In some embodiments, the set of conductors 246 is configured as the set of read word lines RWL of memory cell array 210a. In some embodiments, the set of conductors 246 is configured as the set of read word lines RWL of memory cell array 210n.

In some embodiments, if the write driver circuit 202 is enabled by the write enable signal WE, then each memory cell array of the memory cell array 210a is configured as a single port memory cell (as shown in FIG. 5B), the memory cell array 210a is configured to store weight signals Din[M1] during one or more write operations, and the set of conductors 246 is configured as the set of write word bit lines WWL of memory cell array 210a.

In some embodiments, if the write driver circuit 202 is enabled by the write enable signal WE, then each memory cell array of the memory cell array 210n is configured as a single port memory cell (as shown in FIG. 5B), the memory cell array 210n is configured to store weight signals Din[M2] during one or more write operations, and the set of conductors 246 is configured as the set of write word bit lines WWL of memory cell array 210n.

In some embodiments, by configuring the write driver circuit 202 to write the transposed weight signals Din[M]* to the memory cell array 112 in response to the write enable signal WEB or by configuring the write driver 104 to write the weight signals Din[M] to the memory cell array 210 in response to the write enable signal WE results in a more flexible design than other approaches.

In some embodiments, by configuring the write driver circuit 202 to write the transposed weight signals Din[M]* to the memory cell array 210, a first number of clock cycles used to write a first amount of information is lower than a second number of clock cycles used to write the first amount of information thereby causing memory circuit 200 to achieve better write throughput and MAC throughput than other approaches.

In some embodiments, by configuring the write driver circuit 202 to write the transposed weight signals Din[M]* to the memory cell array 210, memory circuit 200 is configured to use less buffers than other approaches, thereby resulting in less area than other approaches.

In some embodiments, by configuring each dual-port memory cell of the memory cell array 210 to be configured as a dual-port memory cell or a single port memory cell, the memory cell array 210 is configured with bi-directional write capability and thereby achieves better write throughput and MAC throughput than other approaches, and is a more flexible design than other approaches.
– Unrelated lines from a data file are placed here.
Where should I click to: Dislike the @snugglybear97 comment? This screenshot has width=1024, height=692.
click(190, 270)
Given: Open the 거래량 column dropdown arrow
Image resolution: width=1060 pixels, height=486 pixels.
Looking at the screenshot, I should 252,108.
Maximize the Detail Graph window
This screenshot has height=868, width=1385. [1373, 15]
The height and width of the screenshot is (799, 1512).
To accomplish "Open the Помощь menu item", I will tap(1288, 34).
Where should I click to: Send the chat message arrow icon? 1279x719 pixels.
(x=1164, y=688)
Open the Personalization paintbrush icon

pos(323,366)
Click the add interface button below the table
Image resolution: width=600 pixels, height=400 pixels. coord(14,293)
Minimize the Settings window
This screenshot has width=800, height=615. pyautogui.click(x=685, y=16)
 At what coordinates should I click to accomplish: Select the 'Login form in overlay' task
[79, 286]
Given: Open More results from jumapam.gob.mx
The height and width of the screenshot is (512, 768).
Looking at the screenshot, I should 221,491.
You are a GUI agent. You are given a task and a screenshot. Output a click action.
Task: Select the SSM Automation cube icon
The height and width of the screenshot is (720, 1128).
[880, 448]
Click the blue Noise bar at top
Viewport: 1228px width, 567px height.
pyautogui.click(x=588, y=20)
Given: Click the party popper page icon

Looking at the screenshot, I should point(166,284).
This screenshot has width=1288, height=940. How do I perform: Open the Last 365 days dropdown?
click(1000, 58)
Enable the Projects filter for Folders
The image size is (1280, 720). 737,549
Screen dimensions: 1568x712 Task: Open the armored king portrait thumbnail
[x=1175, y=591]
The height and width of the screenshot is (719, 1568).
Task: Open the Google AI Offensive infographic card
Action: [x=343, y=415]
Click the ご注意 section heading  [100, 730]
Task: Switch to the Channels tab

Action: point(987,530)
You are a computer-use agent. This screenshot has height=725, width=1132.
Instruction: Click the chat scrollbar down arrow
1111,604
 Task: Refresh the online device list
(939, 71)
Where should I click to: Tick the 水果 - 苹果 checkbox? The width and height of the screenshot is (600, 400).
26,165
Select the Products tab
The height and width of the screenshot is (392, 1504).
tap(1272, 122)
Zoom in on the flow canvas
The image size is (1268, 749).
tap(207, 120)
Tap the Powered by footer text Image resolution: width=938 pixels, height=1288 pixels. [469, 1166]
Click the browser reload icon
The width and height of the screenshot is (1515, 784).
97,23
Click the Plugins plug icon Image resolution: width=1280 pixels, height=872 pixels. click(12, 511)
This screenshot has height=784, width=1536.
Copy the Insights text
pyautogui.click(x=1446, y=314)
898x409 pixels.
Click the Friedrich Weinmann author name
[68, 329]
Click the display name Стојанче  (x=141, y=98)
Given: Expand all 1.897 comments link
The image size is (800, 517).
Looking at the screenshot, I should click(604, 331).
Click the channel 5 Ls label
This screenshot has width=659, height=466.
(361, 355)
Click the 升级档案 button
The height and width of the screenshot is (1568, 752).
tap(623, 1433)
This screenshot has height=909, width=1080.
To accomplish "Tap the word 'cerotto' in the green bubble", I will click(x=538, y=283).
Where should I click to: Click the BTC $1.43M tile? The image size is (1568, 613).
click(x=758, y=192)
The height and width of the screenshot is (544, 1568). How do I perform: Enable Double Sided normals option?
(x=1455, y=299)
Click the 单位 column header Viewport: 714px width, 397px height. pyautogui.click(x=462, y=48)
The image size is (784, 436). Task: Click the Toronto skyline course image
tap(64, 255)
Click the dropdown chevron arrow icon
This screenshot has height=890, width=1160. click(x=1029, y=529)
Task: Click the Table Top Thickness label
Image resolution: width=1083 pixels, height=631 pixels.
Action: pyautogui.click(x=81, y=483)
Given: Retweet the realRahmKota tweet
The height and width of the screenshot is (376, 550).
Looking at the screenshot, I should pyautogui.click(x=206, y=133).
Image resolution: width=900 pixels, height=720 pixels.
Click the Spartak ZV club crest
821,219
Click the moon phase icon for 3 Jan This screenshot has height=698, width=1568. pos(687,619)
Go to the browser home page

In some embodiments, by configuring the write driver circuit 202 to write the transposed weight signals Din[M]* to the memory cell array 210 in the first direction X, and configuring the write driver circuit 204 to write the weight signals Din[M] to the memory cell array 210 in the second direction Y, the memory cell array 210 is configured with bi-directional write capability and thereby achieves better write throughput and MAC throughput than other approaches.

Other configurations or quantities of elements in memory circuit 200 are within the scope of the present disclosure.

FIG. 3 is a circuit diagram of a memory circuit 300, in accordance with some embodiments.

Memory circuit 300 is an embodiment of memory cell array 112 of FIG. 1, and similar detailed description is therefore omitted.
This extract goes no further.